Orta sahada Emre, Alex'in sıkıştığı anlarda insiyatif alamadı. Varlığını maça koyamadı.

Defans en zorlanan yer oldu, ama onlara çok yüklenmek anlamsız, zira orta saha ve forvetin bu derece etkisiz olduğu bir takımda doğal olarak defans zorlanır.

İşin ilginç yanı, Daum gitti, Zico gitti ve hala bu takım süratli top oynayıp, atağa hızlı kalkamıyor, ve rakibi boğamıyor. Demek ki olay oyuncu dokusunda olsa gerek. Ağır, uzun hazırlık paslarıyla, adeta davul çala çala atağa kalkıyoruz, ve de ataklar rakip saha içinde eriyor.

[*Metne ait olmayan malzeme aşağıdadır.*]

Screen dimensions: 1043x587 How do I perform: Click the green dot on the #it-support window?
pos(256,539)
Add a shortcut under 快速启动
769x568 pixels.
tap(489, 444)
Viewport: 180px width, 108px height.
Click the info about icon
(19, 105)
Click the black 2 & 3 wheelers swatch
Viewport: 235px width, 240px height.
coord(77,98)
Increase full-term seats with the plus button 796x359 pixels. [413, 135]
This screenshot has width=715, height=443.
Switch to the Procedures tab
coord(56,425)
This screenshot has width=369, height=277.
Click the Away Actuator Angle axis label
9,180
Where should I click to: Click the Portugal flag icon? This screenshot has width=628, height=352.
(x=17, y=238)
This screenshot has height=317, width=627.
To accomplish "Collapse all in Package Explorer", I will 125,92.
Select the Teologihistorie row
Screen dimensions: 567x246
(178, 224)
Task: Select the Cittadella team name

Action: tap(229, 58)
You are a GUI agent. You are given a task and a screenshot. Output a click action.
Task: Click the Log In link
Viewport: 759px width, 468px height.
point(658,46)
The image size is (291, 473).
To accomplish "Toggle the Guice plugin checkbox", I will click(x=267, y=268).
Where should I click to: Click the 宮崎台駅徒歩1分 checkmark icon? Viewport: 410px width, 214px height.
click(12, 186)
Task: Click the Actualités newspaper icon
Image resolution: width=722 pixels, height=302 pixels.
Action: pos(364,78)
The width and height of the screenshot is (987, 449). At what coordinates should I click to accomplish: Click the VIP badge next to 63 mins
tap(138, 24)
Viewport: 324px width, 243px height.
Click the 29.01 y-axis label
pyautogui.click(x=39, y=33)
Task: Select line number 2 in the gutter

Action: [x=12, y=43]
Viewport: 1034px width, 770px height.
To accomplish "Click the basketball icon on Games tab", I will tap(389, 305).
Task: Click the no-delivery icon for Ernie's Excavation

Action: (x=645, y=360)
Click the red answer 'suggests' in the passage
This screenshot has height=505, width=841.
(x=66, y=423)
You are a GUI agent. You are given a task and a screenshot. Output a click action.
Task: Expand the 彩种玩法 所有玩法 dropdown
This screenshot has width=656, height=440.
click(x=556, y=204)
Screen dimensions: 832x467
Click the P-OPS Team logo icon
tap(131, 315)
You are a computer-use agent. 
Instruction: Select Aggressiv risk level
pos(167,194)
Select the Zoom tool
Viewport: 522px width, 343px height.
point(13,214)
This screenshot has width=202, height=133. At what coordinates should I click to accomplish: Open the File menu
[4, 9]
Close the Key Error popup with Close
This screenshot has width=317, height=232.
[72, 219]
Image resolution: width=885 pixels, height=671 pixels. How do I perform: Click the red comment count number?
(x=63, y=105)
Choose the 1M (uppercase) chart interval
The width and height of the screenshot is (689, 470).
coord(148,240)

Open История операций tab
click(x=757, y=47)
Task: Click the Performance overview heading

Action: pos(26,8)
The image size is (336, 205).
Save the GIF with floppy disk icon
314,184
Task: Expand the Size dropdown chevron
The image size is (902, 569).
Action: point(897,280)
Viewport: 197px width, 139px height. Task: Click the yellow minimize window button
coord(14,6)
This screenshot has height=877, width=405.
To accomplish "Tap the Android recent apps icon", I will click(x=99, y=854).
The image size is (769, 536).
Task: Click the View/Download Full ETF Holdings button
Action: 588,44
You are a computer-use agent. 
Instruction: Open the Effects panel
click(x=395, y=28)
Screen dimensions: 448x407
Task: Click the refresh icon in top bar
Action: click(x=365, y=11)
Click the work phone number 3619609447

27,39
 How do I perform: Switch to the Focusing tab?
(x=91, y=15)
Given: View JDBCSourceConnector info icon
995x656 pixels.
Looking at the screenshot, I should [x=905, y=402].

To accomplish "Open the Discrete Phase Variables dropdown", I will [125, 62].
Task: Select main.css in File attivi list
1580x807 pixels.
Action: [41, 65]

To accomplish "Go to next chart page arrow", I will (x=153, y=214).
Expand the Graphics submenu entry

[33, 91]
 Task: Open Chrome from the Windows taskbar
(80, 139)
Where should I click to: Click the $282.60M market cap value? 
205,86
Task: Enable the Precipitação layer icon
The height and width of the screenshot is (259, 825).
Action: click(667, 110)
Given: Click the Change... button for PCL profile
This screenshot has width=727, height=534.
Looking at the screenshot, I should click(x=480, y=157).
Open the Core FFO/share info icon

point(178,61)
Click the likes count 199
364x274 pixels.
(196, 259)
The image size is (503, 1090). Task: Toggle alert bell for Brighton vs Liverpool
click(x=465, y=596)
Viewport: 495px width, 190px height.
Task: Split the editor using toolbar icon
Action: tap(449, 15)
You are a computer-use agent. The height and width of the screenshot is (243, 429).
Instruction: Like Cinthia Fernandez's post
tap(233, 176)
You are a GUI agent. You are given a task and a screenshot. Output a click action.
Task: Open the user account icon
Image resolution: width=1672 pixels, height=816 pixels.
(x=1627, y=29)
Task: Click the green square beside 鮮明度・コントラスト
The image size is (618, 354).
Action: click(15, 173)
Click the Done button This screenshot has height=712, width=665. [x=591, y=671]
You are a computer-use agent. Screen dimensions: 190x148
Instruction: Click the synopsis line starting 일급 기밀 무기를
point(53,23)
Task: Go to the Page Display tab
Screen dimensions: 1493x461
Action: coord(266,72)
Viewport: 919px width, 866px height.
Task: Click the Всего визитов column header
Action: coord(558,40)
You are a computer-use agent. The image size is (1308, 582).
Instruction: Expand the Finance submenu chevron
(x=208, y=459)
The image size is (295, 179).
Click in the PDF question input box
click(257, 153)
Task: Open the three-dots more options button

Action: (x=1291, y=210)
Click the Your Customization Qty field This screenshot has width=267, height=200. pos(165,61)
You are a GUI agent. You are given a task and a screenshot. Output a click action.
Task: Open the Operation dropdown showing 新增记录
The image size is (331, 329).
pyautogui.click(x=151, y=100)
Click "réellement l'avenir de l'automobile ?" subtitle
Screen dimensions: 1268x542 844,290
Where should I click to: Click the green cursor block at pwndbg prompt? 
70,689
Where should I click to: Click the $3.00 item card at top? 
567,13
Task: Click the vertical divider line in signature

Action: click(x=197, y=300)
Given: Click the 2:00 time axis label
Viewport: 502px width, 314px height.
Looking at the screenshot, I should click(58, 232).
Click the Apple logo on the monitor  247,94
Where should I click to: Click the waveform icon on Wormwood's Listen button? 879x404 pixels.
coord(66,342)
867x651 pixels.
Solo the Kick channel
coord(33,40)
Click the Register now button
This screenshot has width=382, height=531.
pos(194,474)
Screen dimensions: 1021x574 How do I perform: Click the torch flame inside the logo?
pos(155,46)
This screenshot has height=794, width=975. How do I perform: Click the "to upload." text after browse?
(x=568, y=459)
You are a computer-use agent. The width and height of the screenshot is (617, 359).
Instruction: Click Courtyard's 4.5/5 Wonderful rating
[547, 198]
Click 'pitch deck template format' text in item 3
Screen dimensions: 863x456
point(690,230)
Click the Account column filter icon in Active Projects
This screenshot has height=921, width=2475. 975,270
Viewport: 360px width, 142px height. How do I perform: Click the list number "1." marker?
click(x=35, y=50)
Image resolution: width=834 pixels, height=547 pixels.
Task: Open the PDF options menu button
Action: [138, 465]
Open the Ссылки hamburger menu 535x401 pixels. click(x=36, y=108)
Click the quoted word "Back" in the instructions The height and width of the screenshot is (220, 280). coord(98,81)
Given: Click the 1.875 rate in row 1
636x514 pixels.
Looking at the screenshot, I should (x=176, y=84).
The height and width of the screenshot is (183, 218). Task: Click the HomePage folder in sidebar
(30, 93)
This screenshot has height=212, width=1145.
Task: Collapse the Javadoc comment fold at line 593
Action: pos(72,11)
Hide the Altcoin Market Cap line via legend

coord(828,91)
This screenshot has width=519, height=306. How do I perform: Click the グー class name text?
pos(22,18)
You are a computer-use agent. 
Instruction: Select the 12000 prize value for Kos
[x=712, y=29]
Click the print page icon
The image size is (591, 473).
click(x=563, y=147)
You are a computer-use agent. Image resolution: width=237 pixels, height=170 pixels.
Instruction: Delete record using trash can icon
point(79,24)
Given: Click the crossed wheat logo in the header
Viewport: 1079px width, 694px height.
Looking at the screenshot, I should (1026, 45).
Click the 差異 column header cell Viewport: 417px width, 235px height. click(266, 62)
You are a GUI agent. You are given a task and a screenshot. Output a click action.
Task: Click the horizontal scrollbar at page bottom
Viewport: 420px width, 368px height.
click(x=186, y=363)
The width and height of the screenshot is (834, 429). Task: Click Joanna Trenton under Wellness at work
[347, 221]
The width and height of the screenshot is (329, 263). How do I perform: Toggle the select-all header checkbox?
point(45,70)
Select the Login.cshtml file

Sezon başında çok girişmek manalı olmaz, ama sakin kafayla bakıldığında bu takımı ciddi anlamda ateşleyecek, birebirde adam geçebilecek bir kaç oyuncu takviyesi çok net şekilde ortada. Bu konuya çare bulmadan bizim geçen senenin üzerine vites atlamamız imkansızdır.

23 Ağustos 2008 Cumartesi

Başlıyorrrrrrrr

Vallahi başlıyor. 104 gün olmuş... Dile kolay. Gelenler, gidenler, düşenler - çıkanlar... Yılların sevgisi başlıyor... Daha da önemlisi, güzeli, spor KLUBÜMÜZ gene, yine, yeniden...

Bu yıl nasıl bir yıl olacak. Temennilerle analizleri birbirinden ayırmak lazım sanırım. Ben temennilerle bir başlayayım. 

Federasyon ve hakemler : Allah aşkına, kul hakkına... Bu yıl tarafsız olun. Kim ne hak ediyorsa o... Kararlarda da , cezalarda da neyse o. Anlamadığım birşey var. Cesur olun deniyor. İşini gereği gibi yapmak ne zaman cesaret oldu?
Kurallar uygulansın. Ayrım yapılmaksızın. Eyyam yapılmaksızın. LÜTFEN...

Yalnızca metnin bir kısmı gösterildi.